The task:
Print all the entries exactly.

[Stored data entries]

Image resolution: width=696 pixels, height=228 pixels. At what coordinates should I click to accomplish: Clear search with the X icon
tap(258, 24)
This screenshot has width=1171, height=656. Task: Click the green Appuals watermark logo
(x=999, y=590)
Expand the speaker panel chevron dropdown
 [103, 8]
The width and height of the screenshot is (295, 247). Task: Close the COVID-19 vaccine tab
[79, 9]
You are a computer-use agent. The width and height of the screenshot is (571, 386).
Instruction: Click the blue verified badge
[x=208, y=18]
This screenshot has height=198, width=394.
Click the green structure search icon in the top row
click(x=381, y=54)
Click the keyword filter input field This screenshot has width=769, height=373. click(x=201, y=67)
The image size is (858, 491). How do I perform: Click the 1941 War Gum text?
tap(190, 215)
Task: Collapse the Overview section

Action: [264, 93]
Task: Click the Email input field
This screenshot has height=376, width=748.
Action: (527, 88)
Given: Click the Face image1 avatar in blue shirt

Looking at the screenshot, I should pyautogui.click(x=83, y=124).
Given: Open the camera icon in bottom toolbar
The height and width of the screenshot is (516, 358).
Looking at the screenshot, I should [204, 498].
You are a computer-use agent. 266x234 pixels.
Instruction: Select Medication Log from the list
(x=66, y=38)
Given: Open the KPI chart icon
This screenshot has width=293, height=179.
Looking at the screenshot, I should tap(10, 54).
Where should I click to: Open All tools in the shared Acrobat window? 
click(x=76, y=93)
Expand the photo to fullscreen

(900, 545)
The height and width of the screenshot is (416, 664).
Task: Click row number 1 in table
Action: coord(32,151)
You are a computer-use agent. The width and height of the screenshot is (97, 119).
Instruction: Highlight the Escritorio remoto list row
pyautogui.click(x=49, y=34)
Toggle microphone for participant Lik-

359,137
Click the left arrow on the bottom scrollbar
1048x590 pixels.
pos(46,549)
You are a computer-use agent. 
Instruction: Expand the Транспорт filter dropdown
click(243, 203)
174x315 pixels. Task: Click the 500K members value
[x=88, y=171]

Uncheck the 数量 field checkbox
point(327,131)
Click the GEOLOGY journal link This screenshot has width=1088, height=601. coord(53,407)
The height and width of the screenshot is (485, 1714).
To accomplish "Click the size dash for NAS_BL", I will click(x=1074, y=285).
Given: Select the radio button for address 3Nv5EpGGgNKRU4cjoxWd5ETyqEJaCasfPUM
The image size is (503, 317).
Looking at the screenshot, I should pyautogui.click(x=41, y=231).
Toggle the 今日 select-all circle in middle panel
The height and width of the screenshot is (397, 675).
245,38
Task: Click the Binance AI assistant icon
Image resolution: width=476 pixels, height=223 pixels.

Solution for this task:
Image resolution: width=696 pixels, height=228 pixels. At what coordinates should I click to accomplish: Clear search with the X icon
tap(258, 24)
This screenshot has width=1171, height=656. Task: Click the green Appuals watermark logo
(x=999, y=590)
Expand the speaker panel chevron dropdown
 [103, 8]
The width and height of the screenshot is (295, 247). Task: Close the COVID-19 vaccine tab
[79, 9]
You are a computer-use agent. The width and height of the screenshot is (571, 386).
Instruction: Click the blue verified badge
[x=208, y=18]
This screenshot has height=198, width=394.
Click the green structure search icon in the top row
click(x=381, y=54)
Click the keyword filter input field This screenshot has width=769, height=373. click(x=201, y=67)
The image size is (858, 491). How do I perform: Click the 1941 War Gum text?
tap(190, 215)
Task: Collapse the Overview section

Action: [264, 93]
Task: Click the Email input field
This screenshot has height=376, width=748.
Action: (527, 88)
Given: Click the Face image1 avatar in blue shirt

Looking at the screenshot, I should pyautogui.click(x=83, y=124).
Given: Open the camera icon in bottom toolbar
The height and width of the screenshot is (516, 358).
Looking at the screenshot, I should [204, 498].
You are a computer-use agent. 266x234 pixels.
Instruction: Select Medication Log from the list
(x=66, y=38)
Given: Open the KPI chart icon
This screenshot has width=293, height=179.
Looking at the screenshot, I should tap(10, 54).
Where should I click to: Open All tools in the shared Acrobat window? 
click(x=76, y=93)
Expand the photo to fullscreen

(900, 545)
The height and width of the screenshot is (416, 664).
Task: Click row number 1 in table
Action: coord(32,151)
You are a computer-use agent. The width and height of the screenshot is (97, 119).
Instruction: Highlight the Escritorio remoto list row
pyautogui.click(x=49, y=34)
Toggle microphone for participant Lik-

359,137
Click the left arrow on the bottom scrollbar
1048x590 pixels.
pos(46,549)
You are a computer-use agent. 
Instruction: Expand the Транспорт filter dropdown
click(243, 203)
174x315 pixels. Task: Click the 500K members value
[x=88, y=171]

Uncheck the 数量 field checkbox
point(327,131)
Click the GEOLOGY journal link This screenshot has width=1088, height=601. coord(53,407)
The height and width of the screenshot is (485, 1714).
To accomplish "Click the size dash for NAS_BL", I will click(x=1074, y=285).
Given: Select the radio button for address 3Nv5EpGGgNKRU4cjoxWd5ETyqEJaCasfPUM
The image size is (503, 317).
Looking at the screenshot, I should pyautogui.click(x=41, y=231).
Toggle the 今日 select-all circle in middle panel
The height and width of the screenshot is (397, 675).
245,38
Task: Click the Binance AI assistant icon
Image resolution: width=476 pixels, height=223 pixels.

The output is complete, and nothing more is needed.